Pubblicato il 27 Maggio 2026
Incidente durante lo scarico di pannelli fotovoltaici
Un operaio di 35 anni, originario dell’Ucraina e impiegato in un’azienda specializzata nell’installazione di impianti fotovoltaici, ha perso la vita in un grave incidente sul lavoro avvenuto nella giornata di ieri in contrada Gravilla, nel territorio di Francofonte, in provincia di Siracusa. La notizia è stata resa nota soltanto oggi, 27 maggio.
Secondo le prime ricostruzioni effettuate dai carabinieri, il lavoratore stava partecipando alle operazioni di scarico di materiale da un camion mediante l’utilizzo di un muletto quando, per cause ancora da chiarire, è stato travolto e schiacciato da un pallet contenente pannelli fotovoltaici.
Inutili i soccorsi
Dopo l’incidente, l’uomo è stato trasportato d’urgenza al pronto soccorso dell’ospedale di Lentini, ma le ferite riportate si sono rivelate troppo gravi. Il decesso è avvenuto poco dopo il ricovero.
Indagini sulla sicurezza sul lavoro
Le indagini sono affidate ai carabinieri della stazione di Francofonte e al nucleo investigativo per la tutela ambientale e sanitaria, coordinati dalla Procura di Siracusa. Gli investigatori stanno lavorando per ricostruire con precisione la dinamica dell’accaduto e verificare il rispetto delle norme sulla sicurezza nei luoghi di lavoro e delle disposizioni giuslavoristiche.
L’area in cui si è verificato l’incidente, insieme ai mezzi coinvolti nelle operazioni di scarico, è stata posta sotto sequestro per consentire tutti gli accertamenti necessari.

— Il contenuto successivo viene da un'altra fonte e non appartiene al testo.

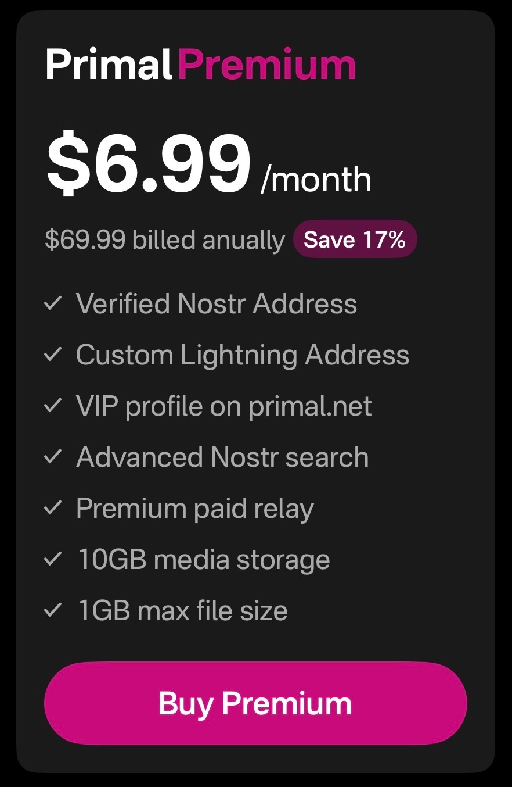This screenshot has height=787, width=512.
Task: Click the $69.99 billed annually text
Action: pos(165,239)
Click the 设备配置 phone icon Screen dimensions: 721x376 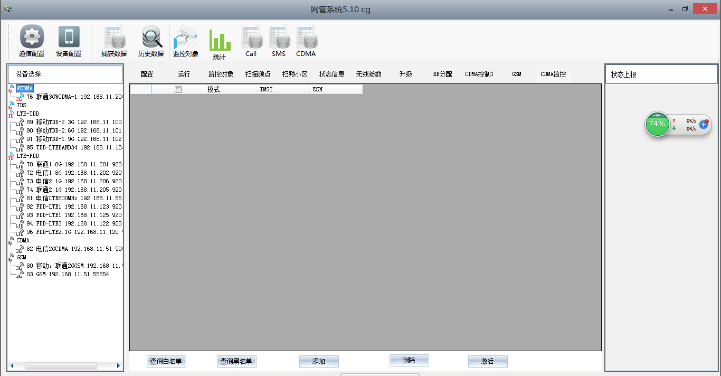click(x=68, y=41)
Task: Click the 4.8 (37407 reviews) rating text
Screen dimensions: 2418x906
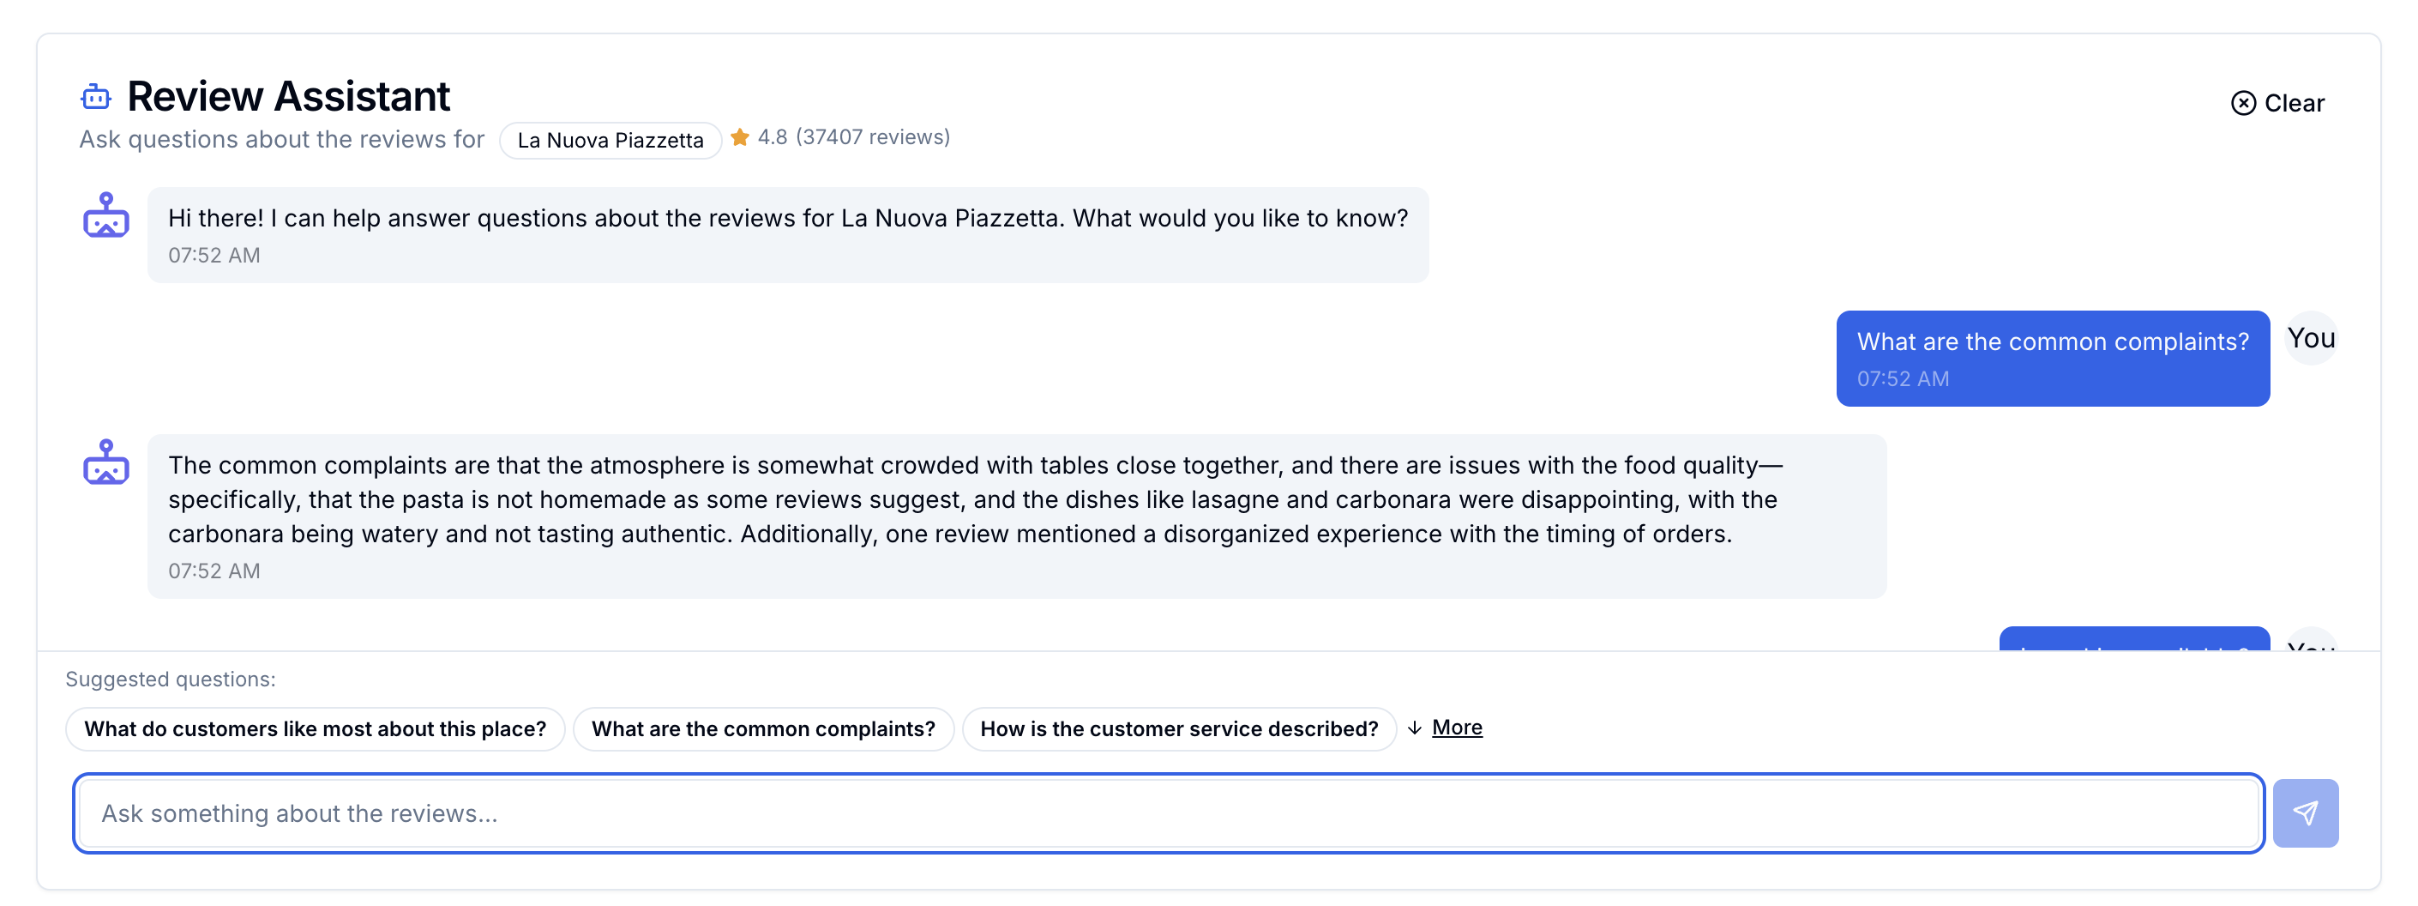Action: 853,137
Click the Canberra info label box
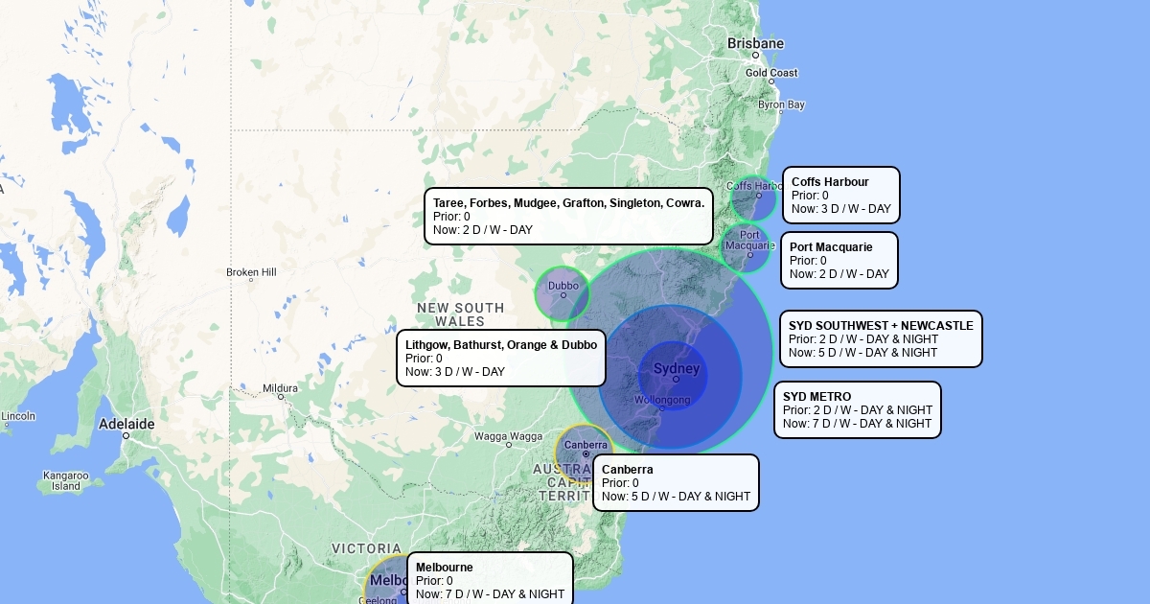The image size is (1150, 604). click(676, 483)
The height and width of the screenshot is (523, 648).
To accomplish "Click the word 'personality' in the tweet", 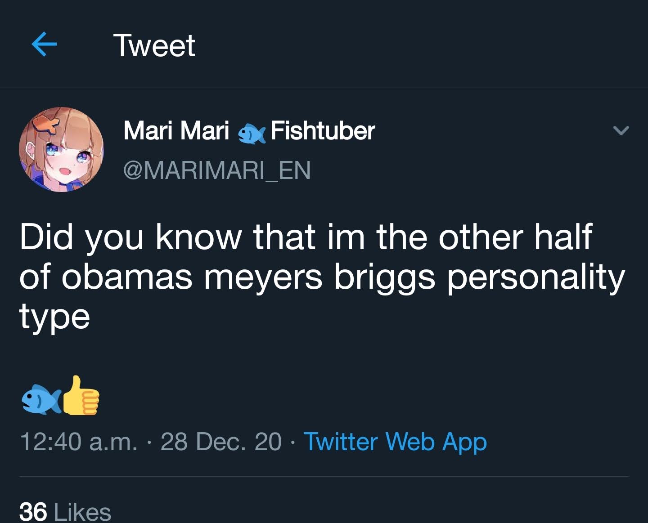I will click(x=536, y=277).
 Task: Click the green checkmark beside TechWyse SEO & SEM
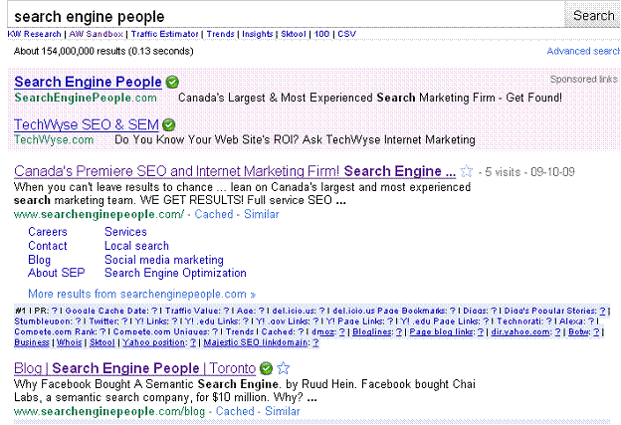pyautogui.click(x=168, y=125)
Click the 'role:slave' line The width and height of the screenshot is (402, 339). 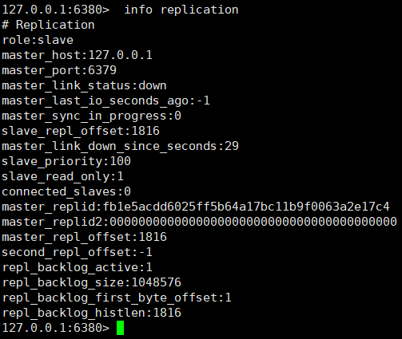tap(38, 40)
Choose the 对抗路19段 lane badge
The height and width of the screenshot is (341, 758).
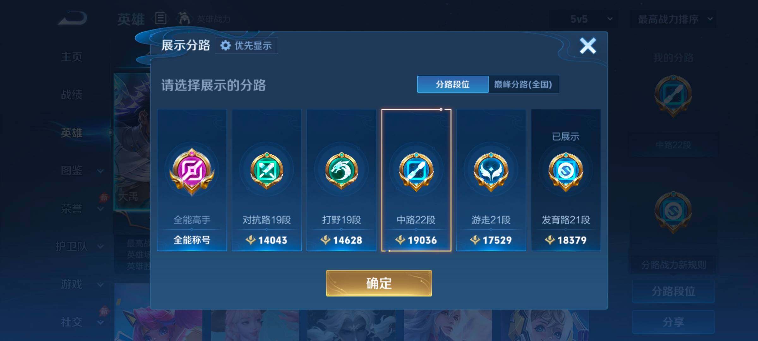click(x=267, y=180)
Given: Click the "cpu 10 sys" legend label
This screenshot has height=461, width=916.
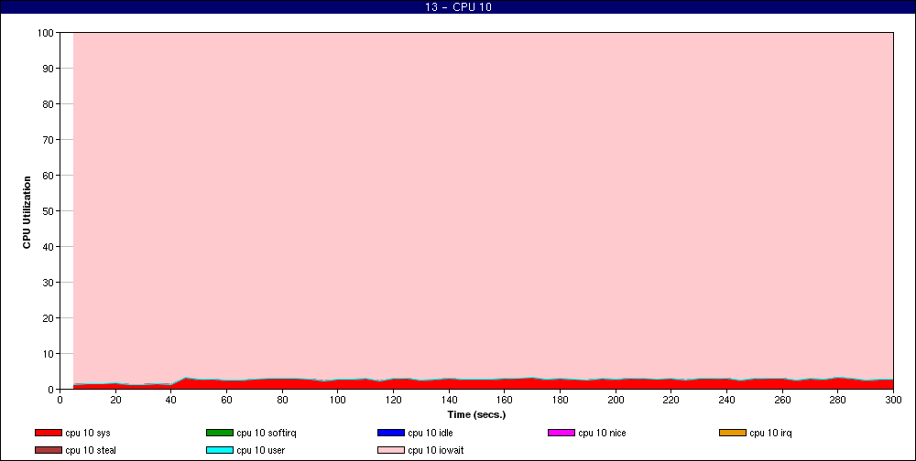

Una nuova tragedia che riaccende l’allarme
La morte dell’operaio di Francofonte si aggiunge ad altri tre incidenti mortali sul lavoro avvenuti nelle stesse ore in diverse zone d’Italia, tutti caratterizzati da dinamiche simili legate allo schiacciamento.
Le altre vittime si registrano ad Altopascio, in provincia di Lucca, dove un lavoratore è rimasto schiacciato da una pressa caduta da un porta-carichi, e a Catania e Cavriago, nel Reggiano, dove altri due operai hanno perso la vita travolti da muletti.
Una serie di tragedie che continua ad alimentare il dibattito sull’emergenza sicurezza nei luoghi di lavoro e su quella che molti definiscono ormai una strage silenziosa e continua.